Hannah Horvath ist keine gertenschlanke Schuhfetischistin. Sie ist dicklich, oft ungeschminkt und unvorteilhaft gekleidet. Sie trägt mit Vorliebe Jumpsuits und sitzt damit gerne auf schmutzigem Boden. Als wäre das nicht genug, ist sie ab Season 2 auch sehr oft nackt zu sehen. Marnie, anfänglich Hannahs beste Freundin und Mitbewohnerin, ist eine Art Pendant zur schlampigen Hannah. Zwei Frauentypen, die unterschiedlicher nicht sein könnten und so wirken, als stünden sie für zwei verschiedene TV-Shows, so Serienerfinderin Lena Dunham. Und doch darf auch Marnie nicht nur „Probleme mit ihrem Hübschsein“ haben. Shoshanna steht ständig unter Strom. Aus ihr purzeln atemlos und unzusammenhängend die Worte heraus. Trotz ihrer typisch-hysterisch-amerikanischen Art ist sie für eine normale TV-Show etwas zu verrückt. Davon zeugt nicht nur eine irrwitzige Situation, in der sie – ohne Rock – durch die Straßen läuft, nachdem sie (versehentlich!) Crack geraucht hat. Shoshanna ist ebenso wenig das All-American-Girl wie Jessa, die sich in einer Kneipe mit den Worten „These things never start on time“ vor einer geplanten Abtreibung drückt.
Dunham verschont ihre Figuren nicht. Sie benehmen sich oft daneben, belügen sich selbst, sagen etwas, wenn sie eigentlich besser geschwiegen hätten. Doch gerade das macht den Reiz von Girls aus. „I’ve seen women how I wish I could behave. And women seeing how I hate them to behave. But no women behaving how we actually behave“, sagt Dunham in einem Gespräch mit dem Produzenten Judd Apatow, bekannt durch Filme wie Anchorman.
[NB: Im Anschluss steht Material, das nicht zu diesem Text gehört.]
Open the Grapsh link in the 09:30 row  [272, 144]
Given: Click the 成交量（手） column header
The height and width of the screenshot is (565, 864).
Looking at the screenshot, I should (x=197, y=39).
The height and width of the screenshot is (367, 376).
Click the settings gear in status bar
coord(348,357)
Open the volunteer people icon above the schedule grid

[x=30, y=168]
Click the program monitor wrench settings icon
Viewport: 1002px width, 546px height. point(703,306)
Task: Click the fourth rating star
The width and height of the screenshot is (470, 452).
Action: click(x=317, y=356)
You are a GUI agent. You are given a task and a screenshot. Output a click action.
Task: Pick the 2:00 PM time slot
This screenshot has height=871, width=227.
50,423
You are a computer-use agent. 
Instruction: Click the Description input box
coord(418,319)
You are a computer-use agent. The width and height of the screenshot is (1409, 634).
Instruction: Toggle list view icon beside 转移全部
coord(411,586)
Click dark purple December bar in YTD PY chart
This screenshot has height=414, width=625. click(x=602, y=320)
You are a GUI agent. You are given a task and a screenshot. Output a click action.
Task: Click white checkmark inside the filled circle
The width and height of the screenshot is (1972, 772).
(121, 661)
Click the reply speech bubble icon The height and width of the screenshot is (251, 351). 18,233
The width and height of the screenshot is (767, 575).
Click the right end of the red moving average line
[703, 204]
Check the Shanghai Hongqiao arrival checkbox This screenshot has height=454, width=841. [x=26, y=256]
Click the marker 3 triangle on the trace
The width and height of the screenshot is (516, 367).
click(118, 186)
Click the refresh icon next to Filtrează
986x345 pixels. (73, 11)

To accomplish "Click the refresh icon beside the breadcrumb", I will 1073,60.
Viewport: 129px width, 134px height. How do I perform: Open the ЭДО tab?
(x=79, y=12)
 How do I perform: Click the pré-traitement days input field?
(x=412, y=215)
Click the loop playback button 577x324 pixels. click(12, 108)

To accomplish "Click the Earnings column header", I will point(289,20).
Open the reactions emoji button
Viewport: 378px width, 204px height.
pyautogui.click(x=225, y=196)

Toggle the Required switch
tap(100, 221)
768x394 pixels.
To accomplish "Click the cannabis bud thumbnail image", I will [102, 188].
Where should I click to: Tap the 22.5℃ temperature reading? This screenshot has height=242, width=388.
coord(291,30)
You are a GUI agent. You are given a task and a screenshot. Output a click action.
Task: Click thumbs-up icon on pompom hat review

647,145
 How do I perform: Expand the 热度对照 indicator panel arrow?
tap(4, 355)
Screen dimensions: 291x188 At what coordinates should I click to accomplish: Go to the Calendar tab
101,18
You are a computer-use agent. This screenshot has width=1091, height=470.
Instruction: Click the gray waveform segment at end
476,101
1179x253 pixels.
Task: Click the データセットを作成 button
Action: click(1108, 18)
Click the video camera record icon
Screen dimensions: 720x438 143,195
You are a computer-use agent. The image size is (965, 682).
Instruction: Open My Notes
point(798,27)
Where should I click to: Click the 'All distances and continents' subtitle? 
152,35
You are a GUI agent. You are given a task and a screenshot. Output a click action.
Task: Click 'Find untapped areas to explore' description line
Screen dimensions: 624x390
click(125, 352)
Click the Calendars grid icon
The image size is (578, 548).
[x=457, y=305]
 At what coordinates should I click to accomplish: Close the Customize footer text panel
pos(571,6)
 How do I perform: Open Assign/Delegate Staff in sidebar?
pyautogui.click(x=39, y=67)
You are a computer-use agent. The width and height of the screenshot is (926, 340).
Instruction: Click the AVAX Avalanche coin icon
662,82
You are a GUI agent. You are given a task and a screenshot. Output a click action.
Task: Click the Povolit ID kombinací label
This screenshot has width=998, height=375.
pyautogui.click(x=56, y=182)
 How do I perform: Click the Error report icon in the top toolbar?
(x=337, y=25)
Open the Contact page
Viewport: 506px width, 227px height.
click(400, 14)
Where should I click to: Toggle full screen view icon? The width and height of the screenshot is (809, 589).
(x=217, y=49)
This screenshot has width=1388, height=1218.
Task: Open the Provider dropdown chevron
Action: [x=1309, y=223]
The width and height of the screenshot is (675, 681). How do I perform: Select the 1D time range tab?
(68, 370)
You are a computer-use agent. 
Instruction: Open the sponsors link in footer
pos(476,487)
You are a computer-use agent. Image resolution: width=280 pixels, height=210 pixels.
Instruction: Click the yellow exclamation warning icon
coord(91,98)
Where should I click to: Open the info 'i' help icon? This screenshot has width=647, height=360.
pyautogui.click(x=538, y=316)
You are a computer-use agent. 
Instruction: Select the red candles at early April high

Auch die Männer in Girls sind keine bloßen Versatzstücke, an denen gängige Liebesprobleme abgearbeitet werden. Sie sind ebenso normal, eigenwillig und oft unfreiwillig komisch wie die jungen Frauen. Überhaupt sind die Schwierigkeiten nicht so einseitig gelagert. Die programmierten Missverständnisse zwischen Hannah und Adam (Adam Driver) oder Shoshanna und Ray (Alex Karpovsky) sind genauso groß wie jene zwischen Hannah und Marnie.
Happily whatever after
Wie die meisten jungen Menschen kreisen Hannah und ihr Freundeskreis immer verzweifelt um sich selbst. Statt miteinander zu reden, wird monologisiert, am Ende wirft jeder jedem vor, schrecklich egozentrisch zu sein. Das alleine ist eigentlich kein Zeit-, sondern ein Altersphänomen. In gleichem Maße wie der Egozentrismus wächst in Girls aber auch die Isoliertheit. „Face to face ist of course ideal, but it’s not of this time“, meint die altkluge Marnie zu Hannah, als diese auf eine SMS von Adam wartet. In Zeiten von Facebook und Co. ist das Warten auf eine Textnachricht eine Qual. Doch auch die Elterngeneration scheint sich eher für sich selbst zu interessieren. Das gilt sowohl für Marnies Mutter als auch für Hannahs Mutter, die mit den Worten: „I wanna sit by a fucking lake“, klarstellt, sie habe ihre Tochter lange genug unterstützt, jetzt sei sie an der Reihe. Gegen Ende von Season 2 verliert die zwischen Selbsthass und Selbstzufriedenheit schwankende Hannah immer mehr Kontakt zur Außenwelt. Ihre Abkapselung kulminiert in einem grenzwertigen „Wattestäbchenvorfall“, den man gesehen haben muss.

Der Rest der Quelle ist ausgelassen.